ICS-CERT and More Advantech Vulnerabilities

On Friday the DHS Industrial Control System Cyber Emergency Response Team (ICS-CERT) updated a previous advisory and published a new advisory for vulnerabilities on Advantech control system products. The products are their OPC Server and the BroadWin WebAccess HMI.

BroadWin WebAccess

Last March ICS-CERT published an Alert about an RPC vulnerability on the Advantech BroadWin WebAccess HMI which was followed in April by the publication of an Advisory providing more details about the vulnerability reported by Ruben Santamarta. The vulnerability would allow a moderately skilled attacker to use a publicly available exploit to remotely execute arbitrary code on the vulnerable systems.

This update announces that:  “Advantech/BroadWin has notified ICS-CERT that a patch will not be issued to address this vulnerability.” (page 1 of the Advisory) There is no explanation of why that decision has been made seven months after the original advisory was published. This leaves users with just the standard ‘security considerations’ found in the installation manual or the ICS-CERT standard practices to prevent this kind of attack. It doesn’t sound terribly good for the home team.
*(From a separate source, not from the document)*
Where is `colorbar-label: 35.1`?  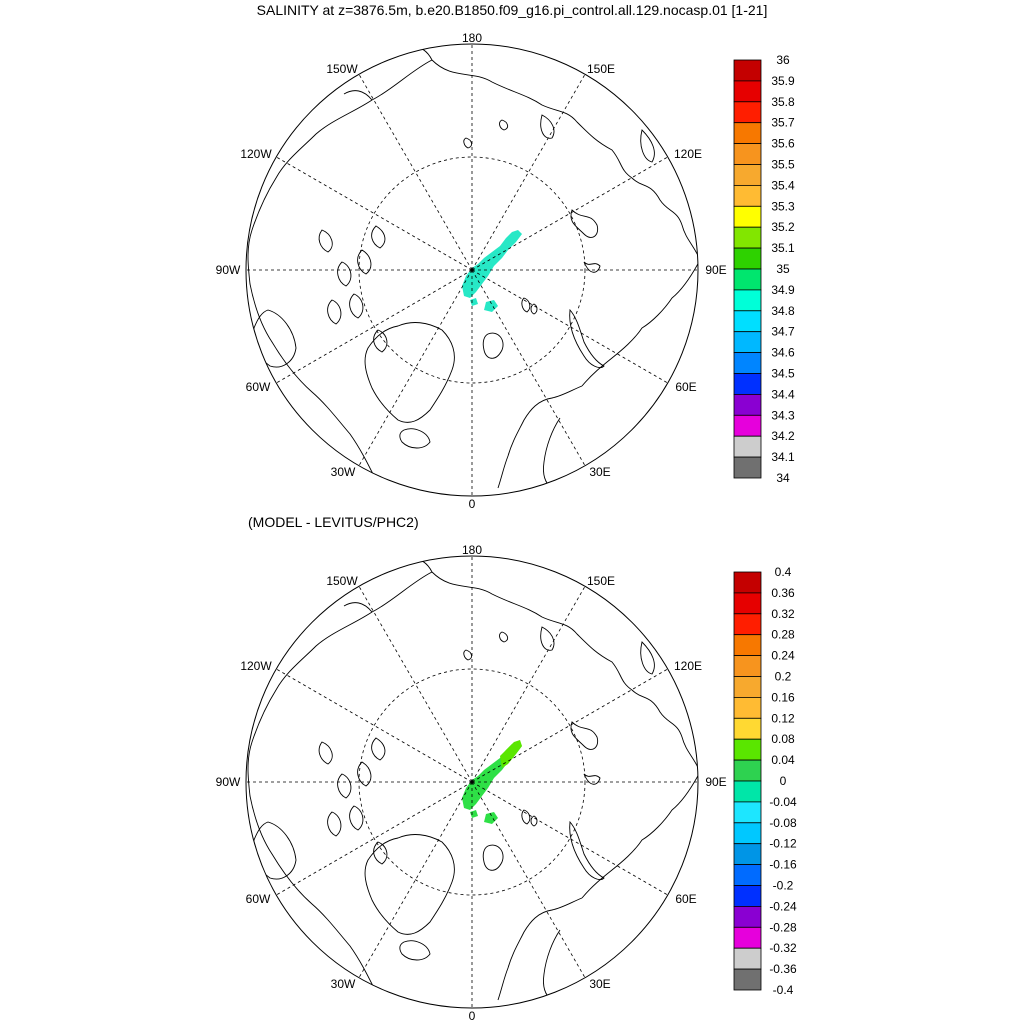 colorbar-label: 35.1 is located at coordinates (783, 248).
Then again, if you look at the BroadWin web site, one of the main selling points for their system (#2 on their list) is: “Remotely configure and support automation systems.” If this is really important to an organization, they are going to have to take care to ensure that their communications with those systems are truly secure. Buyer beware.

Oh yes, a CVE number has now been assigned to this vulnerability; CVE-2011-4041. At least that is what the Advisory update says (page 2). The link provided returns an error message stating that the CVE was not found.

OPC Server

The new advisory for the Advantech OPC Server describes a buffer overflow vulnerability (CVE-2011-1914; same error message for this link as well) that would allow an attacker with relatively low skill level to execute a DOS attack and a more skilled attacker the ability to remotely execute arbitrary code. Patches are available for the affected products. As is usual for coordinated disclosures, this advisory was published on a limited access US-CERT server “to allow users time to download and install the update” (page 1).